### FRAGMENTO DE ORIGEN:
——
El pasado miércoles, 6 de noviembre, se celebró la “festividad de los santos Pedro Poveda Castroverde e Inocencio de la Inmaculada Canoura Arnau y compañeros”. Sin embargo, lo cierto es que la festividad del padre Poveda tiene asignado el día 28 de julio y la del pasionista Inocencio de la Inmaculada el 9 de octubre. Así es que para entenderlo hay que fijarse en lo de “y compañeros”.

En la página oficial de la Conferencia Episcopal Española está la clave, pues ahí se puede leer que a quienes se recordó el pasado miércoles -cito textualmente- fue: “a los 2.053 mártires (12 santos y 2041 beatos) de la persecución religiosa del siglo XX en España que están ya en los altares”. Y a continuación, la publicación oficial de los obispos cita al padre Poveda, un sacerdote secular, y al pasionista Inocencio de la Inmaculada, un religioso, en representación de los 2.053 mártires, según la página oficial de la Conferencia Episcopal Española. Pero estos datos no son correctos, porque en realidad se han elevado a las altares a 11 santos y 2.117 beatos, que suman un total de 2.128 mártires y que al finalizar este mes serán 2.130.

Y me ha llamado la atención que la denominación oficial ha cambiado un poco; han dejado de llamarles “mártires del siglo XX”, para denominarles “mártires de la persecución religiosa del siglo XX en España”. Los obispos van entrando por el aro de la verdad histórica, aunque todavía les queda un trecho por recorrer hasta llegar a aceptar la máxima de que “las cosas son lo que son” y llamarlas por su nombre. Porque aquello no fue una persecución anónima que surgió de la nada, los perseguidores tienen nombres y apellidos y están de sobra documentados los hechos. Comprendo que para Martínez Camino y “compañeros” la cosa no es sencilla, pero reconozco que van mejorando. Ya no se les llama “mártires del siglo XX”, ni “mártires de la década de los treinta”, quizás porque con tantas veces como he escrito que ni los siglos ni las décadas martirizan a nadie, ya se van dando cuenta de la realidad. En consecuencia, habrá que seguir insistiendo en contar la verdad: “mártires de la persecución religiosa que llevaron a cabo los socialistas, los comunistas y los anarquistas, alentados por los masones”.
——
### DATOS PARA PROCESAR:

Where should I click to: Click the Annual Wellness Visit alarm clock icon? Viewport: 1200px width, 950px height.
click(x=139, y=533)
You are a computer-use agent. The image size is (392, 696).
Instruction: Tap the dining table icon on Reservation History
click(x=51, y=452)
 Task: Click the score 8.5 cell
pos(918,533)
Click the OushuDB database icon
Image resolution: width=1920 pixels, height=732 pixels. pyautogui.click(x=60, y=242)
——
### LO SOLICITADO:
[A] Cambie “icon” por “button” en todos los registros y reprodúzcalos sin ninguna otra modificación.
[B] Retome el texto sobre los mártires de la persecución religiosa y continúelo a partir de su última oración.
Los registros no guardan relación alguna con el texto sobre los mártires.

### RESPUESTAS POR TAREA:
[A]
Where should I click to: Click the Annual Wellness Visit alarm clock button? Viewport: 1200px width, 950px height.
click(x=139, y=533)
You are a computer-use agent. The image size is (392, 696).
Instruction: Tap the dining table button on Reservation History
click(x=51, y=452)
 Task: Click the score 8.5 cell
pos(918,533)
Click the OushuDB database button
Image resolution: width=1920 pixels, height=732 pixels. pyautogui.click(x=60, y=242)

[B]
Lo cierto es que en el siglo XX hubo de todo. En efecto, durante esa centuria tuvo lugar la mayor persecución que ha padecido la Iglesia Católica en sus dos mil años de existencia, pero eso fue así solo en unos cuantos años del siglo XX, desde 1931 a 1939. Y en contraste con esta triste realidad, es bien cierto que durante otras cuatro décadas del siglo XX la Iglesia en España recibió un reconocimiento y un trato como nunca en los dos últimos siglos por parte del Estado, por lo que los obispos deberían manifestar con claridad su agradecimiento al jefe del Estado de esos años, Francisco Franco (1892-1975), y a tantos católicos que tuvieron responsabilidades políticas durante esas cuatro décadas. Y eso, aunque solo sea porque es de bien nacidos ser agradecidos.

Los dos representantes, que los obispos han elegido de todos los “compañeros” mártires, derramaron su sangre por la fe en fechas históricas bien distintas. El padre Poveda el 28 de julio de 1936, en plena Guerra Civil, y el pasionista Inocencio de la Inmaculada el 9 de octubre de 1934, durante el fallido golpe de Estado que dieron los socialistas ese año, durante la Segunda República.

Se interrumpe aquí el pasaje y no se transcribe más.